**Task instructions**
[1] In the etiquette text, list the personal questions the writers say locals have asked them.
[2] According to the etiquette text, where should travelers save an argument?

======== Text section ========

An unfortunate by-product of travel in some developing nations is sex tourism. Selective Asia wishes to advise all its guests to give anything of this kind a very wide berth. Enough said.  

People, Customs and Etiquette

Wow, a minefield… Asia is overflowing with customs and particular etiquettes. Please try and adhere to these where possible and practical. In truth it’s half the fun of travelling in Asia and not only will local people feel respected, they will respect you in return, allowing you to enjoy a fuller travel experience. You are in their back yard, remember. 

  • Don’t be surprised if local people, especially in more remote regions, treat you with a touch of curiosity, even suspicion at times. Keep an open mind and learn from each experience. One of the great benefits of a Selective Asia holiday is that you won’t be turning up with 15 other camera-wielding tourists and ‘taking over’ the village for half a day… as a private 'group' you’ll do a much better job of blending in!
  • You may find you are asked questions by locals that seem direct. We’ve been asked how many children we have, how old we are, if we’re married, what our salary is, and more on numerous occasions. Try to realize this is simply a way for many to practice their English and open a conversation with someone from a culture they don’t know. Also privacy can mean something very different in Asia and the norm is to be married and practice a religion. It’s up to you how or if you answer these questions – we recommend with good humour! 
  • Please respect local customs. Read up before you go and you can always ask your guide, or a local, once you are there. In all but the most remote areas, people understand that you come from a different culture and any errors you make will most likely be met with laughter.
  • Nudity, scanty or inappropriate dress often causes offence. Modest dress will help minimize the risk of sexual harassment, and will help to ensure both you and future visitors are treated with respect.
  • Formalities such as greetings can be quite different to what you are used to. It’s never a problem to offer your hand but it may be found very amusing – again, take your lead from the locals.
  • Please be aware that public displays of affection are taboo in many communities.
  • Try not to lose your temper in public, it is considered very rude by many Asian people and should be avoided at all costs. Save the argument for the hotel room.
  • Likewise, never turn bartering into argument - it will not benefit you. Throughout Asia a tradesperson will never be seen to lose face by buckling to the demands of an red-faced tourist.

======== Provided records ========

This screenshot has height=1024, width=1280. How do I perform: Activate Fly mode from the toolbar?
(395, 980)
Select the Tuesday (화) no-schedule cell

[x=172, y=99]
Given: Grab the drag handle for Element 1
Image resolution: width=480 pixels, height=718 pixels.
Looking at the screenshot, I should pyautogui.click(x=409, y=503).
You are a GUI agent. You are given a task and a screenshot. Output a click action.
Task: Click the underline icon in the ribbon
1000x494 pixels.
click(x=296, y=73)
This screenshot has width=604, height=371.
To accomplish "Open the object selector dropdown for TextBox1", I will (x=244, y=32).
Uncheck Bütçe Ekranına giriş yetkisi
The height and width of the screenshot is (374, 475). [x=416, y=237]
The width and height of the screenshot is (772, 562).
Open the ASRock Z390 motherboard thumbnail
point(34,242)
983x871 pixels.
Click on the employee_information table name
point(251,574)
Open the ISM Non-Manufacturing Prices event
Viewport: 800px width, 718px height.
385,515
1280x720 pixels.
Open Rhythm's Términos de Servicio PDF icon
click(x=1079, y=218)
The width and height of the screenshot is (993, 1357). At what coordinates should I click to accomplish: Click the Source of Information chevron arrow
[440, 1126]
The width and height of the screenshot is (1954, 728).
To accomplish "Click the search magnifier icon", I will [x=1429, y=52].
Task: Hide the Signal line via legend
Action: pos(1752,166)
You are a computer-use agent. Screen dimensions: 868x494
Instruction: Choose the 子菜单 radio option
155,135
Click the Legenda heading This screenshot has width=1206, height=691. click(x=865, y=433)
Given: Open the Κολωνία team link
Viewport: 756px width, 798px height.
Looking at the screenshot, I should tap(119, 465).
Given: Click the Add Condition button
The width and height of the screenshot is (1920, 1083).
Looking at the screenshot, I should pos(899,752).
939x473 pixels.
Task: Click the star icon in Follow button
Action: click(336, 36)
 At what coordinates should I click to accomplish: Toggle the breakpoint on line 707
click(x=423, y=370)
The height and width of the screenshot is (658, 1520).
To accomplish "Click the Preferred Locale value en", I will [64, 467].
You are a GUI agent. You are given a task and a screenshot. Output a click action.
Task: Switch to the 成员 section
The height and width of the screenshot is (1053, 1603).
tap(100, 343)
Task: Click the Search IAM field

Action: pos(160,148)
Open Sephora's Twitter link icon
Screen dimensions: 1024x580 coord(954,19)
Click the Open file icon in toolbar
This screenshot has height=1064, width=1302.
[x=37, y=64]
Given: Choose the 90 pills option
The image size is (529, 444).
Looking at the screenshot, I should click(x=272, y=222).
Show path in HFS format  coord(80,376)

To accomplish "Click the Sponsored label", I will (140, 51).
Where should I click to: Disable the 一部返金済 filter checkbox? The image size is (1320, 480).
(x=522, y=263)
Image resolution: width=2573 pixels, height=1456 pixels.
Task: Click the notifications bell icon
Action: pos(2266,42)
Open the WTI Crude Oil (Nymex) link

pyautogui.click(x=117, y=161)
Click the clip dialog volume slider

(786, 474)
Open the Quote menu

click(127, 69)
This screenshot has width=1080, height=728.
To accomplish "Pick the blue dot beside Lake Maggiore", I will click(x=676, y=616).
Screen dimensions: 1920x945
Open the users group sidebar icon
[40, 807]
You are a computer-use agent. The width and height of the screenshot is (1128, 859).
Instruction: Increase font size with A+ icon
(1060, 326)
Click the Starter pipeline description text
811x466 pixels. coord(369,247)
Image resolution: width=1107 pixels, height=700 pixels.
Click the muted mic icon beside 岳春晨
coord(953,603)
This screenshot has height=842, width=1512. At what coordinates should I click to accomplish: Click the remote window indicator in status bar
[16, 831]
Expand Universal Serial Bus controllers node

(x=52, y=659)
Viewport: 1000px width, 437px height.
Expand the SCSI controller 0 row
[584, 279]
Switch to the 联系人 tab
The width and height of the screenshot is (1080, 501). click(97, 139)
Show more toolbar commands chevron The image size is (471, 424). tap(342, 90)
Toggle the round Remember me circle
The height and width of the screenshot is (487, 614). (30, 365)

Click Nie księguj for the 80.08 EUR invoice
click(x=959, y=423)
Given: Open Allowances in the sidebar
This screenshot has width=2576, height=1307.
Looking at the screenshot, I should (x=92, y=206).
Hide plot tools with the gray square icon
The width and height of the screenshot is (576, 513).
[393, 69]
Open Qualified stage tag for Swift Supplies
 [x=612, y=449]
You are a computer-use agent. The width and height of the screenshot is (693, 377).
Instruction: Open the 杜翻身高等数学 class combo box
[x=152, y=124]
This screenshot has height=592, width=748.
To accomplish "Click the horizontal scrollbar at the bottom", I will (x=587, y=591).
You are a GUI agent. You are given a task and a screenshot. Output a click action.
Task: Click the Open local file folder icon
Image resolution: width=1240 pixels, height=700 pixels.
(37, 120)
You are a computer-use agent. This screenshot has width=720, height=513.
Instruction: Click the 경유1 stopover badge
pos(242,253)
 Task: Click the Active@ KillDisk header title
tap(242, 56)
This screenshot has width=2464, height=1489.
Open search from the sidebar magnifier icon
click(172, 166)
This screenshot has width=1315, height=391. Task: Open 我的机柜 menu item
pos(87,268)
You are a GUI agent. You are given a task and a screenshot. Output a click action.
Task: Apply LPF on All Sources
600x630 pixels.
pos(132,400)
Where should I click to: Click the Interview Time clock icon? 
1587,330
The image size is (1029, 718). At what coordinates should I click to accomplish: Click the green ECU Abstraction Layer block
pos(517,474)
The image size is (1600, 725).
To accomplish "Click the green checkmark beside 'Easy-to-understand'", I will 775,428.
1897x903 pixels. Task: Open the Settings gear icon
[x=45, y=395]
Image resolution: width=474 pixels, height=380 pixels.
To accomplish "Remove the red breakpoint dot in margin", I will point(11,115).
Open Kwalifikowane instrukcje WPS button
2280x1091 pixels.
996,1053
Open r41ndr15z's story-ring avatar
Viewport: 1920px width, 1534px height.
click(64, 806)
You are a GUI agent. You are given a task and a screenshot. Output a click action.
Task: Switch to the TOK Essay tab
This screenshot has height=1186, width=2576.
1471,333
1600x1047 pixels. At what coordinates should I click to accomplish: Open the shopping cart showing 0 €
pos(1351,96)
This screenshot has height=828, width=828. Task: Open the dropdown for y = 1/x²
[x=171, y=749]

========

**Exercise results**
[1]
How many children they have
How old they are
Whether they're married
What their salary is

[2] The hotel room.